Instructions to follow - Copy the stretch from "You are a GUI" through "This screenshot has width=1512, height=795.", switching "GUI agent" to "interface agent" and leaving everything else unchanged.

Input data -
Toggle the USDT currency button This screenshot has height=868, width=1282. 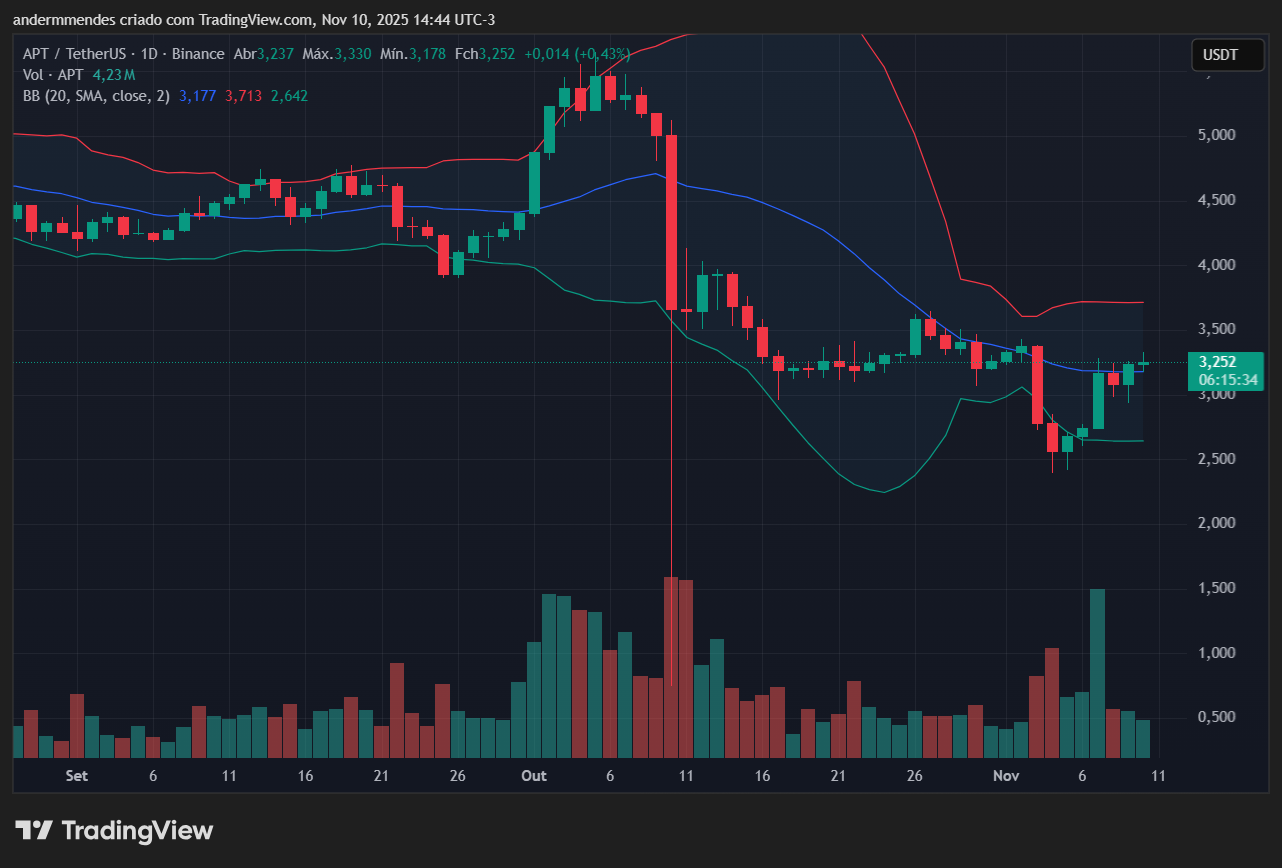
* * *
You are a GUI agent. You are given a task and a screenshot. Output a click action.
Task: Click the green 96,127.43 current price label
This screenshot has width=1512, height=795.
...
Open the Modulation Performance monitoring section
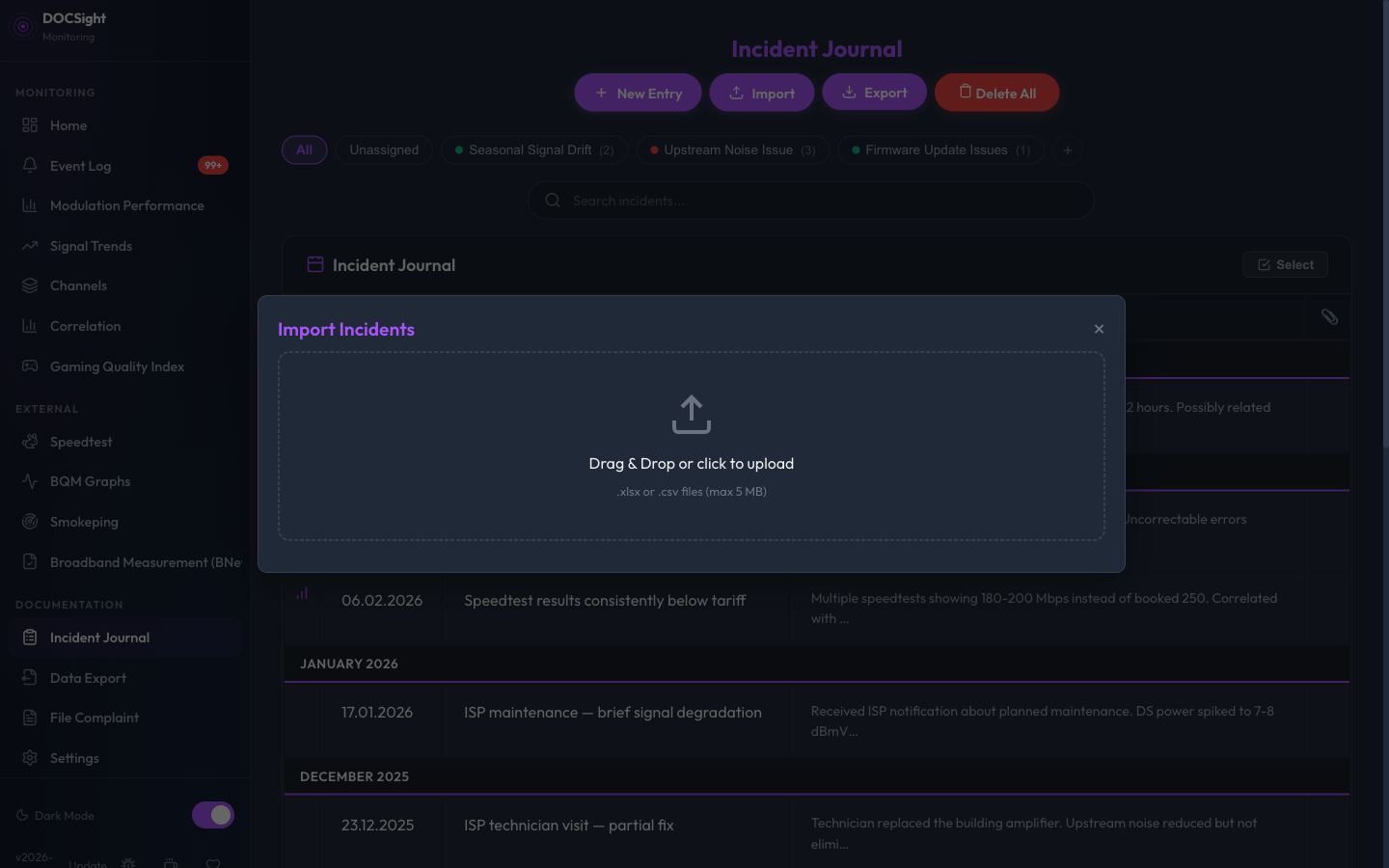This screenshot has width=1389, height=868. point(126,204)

Task output -
You are a interface agent. You are given a task and a screenshot. Output a click action.
Task: Click the green 96,127.43 current price label
This screenshot has width=1512, height=795.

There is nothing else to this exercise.